1 Rebelo Gonçalves, no seu Vocabulário da Língua Portuguesa (1966), regista Paços do Concelho, com maiúscula inicial. Este autor já tinha antes feito o mesmo registo no Tratado de Ortografia da Língua Portuguesa (1947,p. 331/332), incluindo a expressão entre outras que se grafam com maiúsculas iniciais por constituírem «designações de edifícios ou parte deles, de construções arquitectónicas diversas, de moradias, de propriedades rústicas, ou em quaisquer designações similares dessas».

Pergunta:

A minha questão tem a ver com a utilização do hífen na grafia anterior ao Acordo Ortográfico de 1990, ou seja, com as regras aplicáveis na vigência do acordo de 1945, ou decorrentes do mesmo ou porque já existiam anteriormente.

Sei que o prefixo semi, escrito com esta grafia só era precedido de hífen se as palavras principiais começassem por h, i, r ou s. E quanto ao prefixo tele?

Com o acordo de 1990, nos últimos dois casos não existe hífen, e o r e o s são dobrados. Mas como era anteriormente? Aplicam-se as regras do prefixo semi? Um texto que não segue o acordo deve escrever, por exemplo "tele-radiestesia" e "tele-receptor"?

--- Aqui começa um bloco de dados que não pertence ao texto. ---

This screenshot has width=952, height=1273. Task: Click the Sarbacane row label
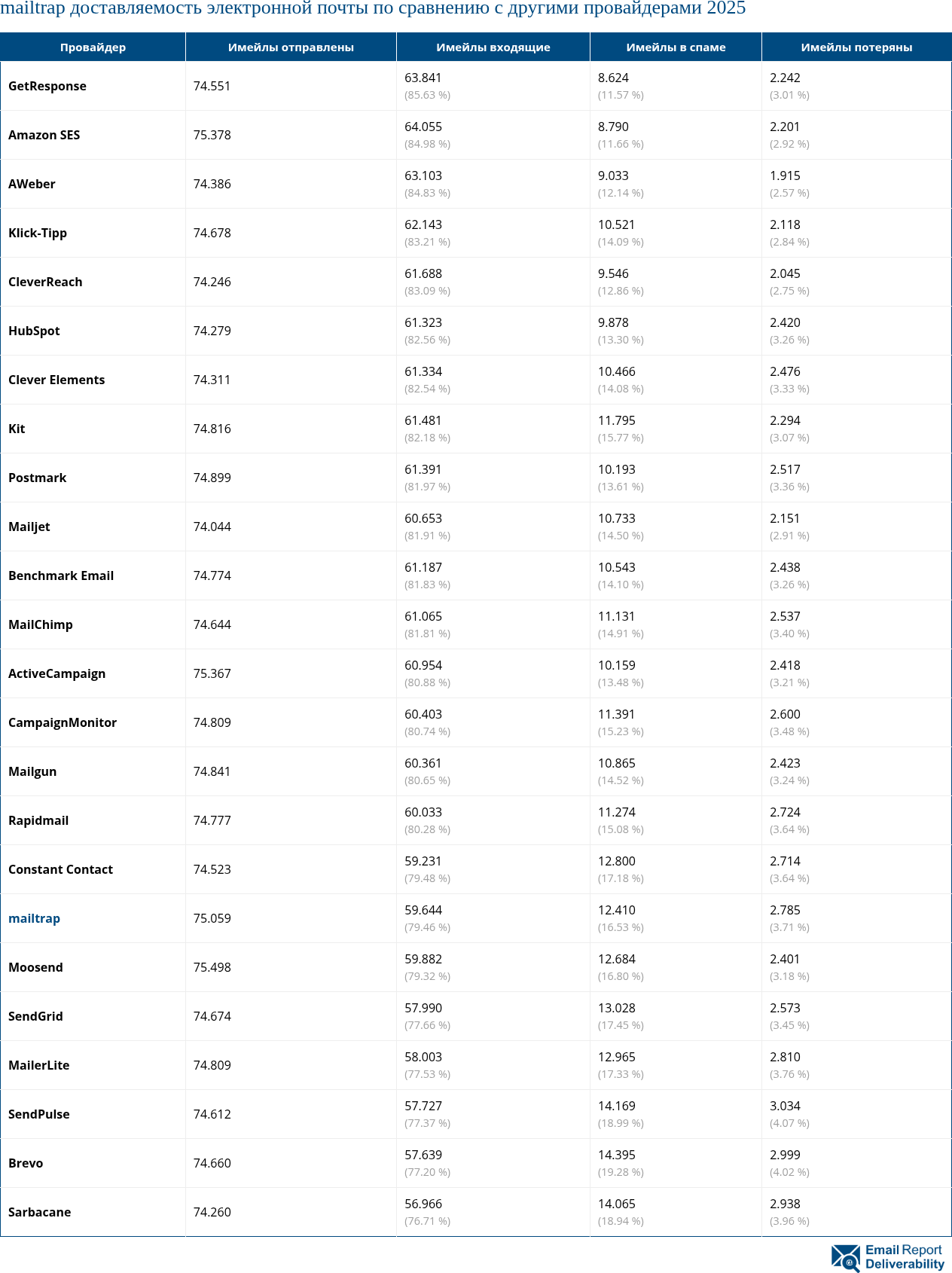(x=39, y=1212)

Já encontrei vários artigos vossos, mas todos eles se centravam na perspectiva do acordo de 1990. 

Obrigado.

Resposta:

No contexto da anterior norma – o chamado acordo de 1945 –, o prefixo tele agregava-se ao elemento seguinte sem hífen, com duplicação de r e s (telerradigrafia, telessismógrafo) e eventuais supressão de h e elisão vocálica (casos estes que não se documentam nas fontes relativas à referida norma).

Refira-se que, no Tratado de Ortografia da Língua Portuguesa (1947, pp. 252/253), de Rebelo Gonçalves, a forma tele- figurava classificada como prefixo que nunca se escreve seguido de hífen, portanto entre os prefixos que se uniam completamente aos elementos imediatos. A mesma fonte acrescentava em nota (ibidem,n. 8):

«Com esta união, ou os elementos posteriores aos prefixos ficam intactos, ou se dão alterações interiores: supressão do h, duplicação do r ou s, etc.

Preveja-se também [...] o caso de um prefixo não aparecer  na forma plena, por terminar em vogal e esta se elidir ante uma vogal do elemento imediato: endartrite [endo- + artrite],etc.»

Atualmente, a escrita de derivados com o prefixo tele- está sujeita à Base XVI, 1, do Acordo Ortográfico da Língua Portuguesa.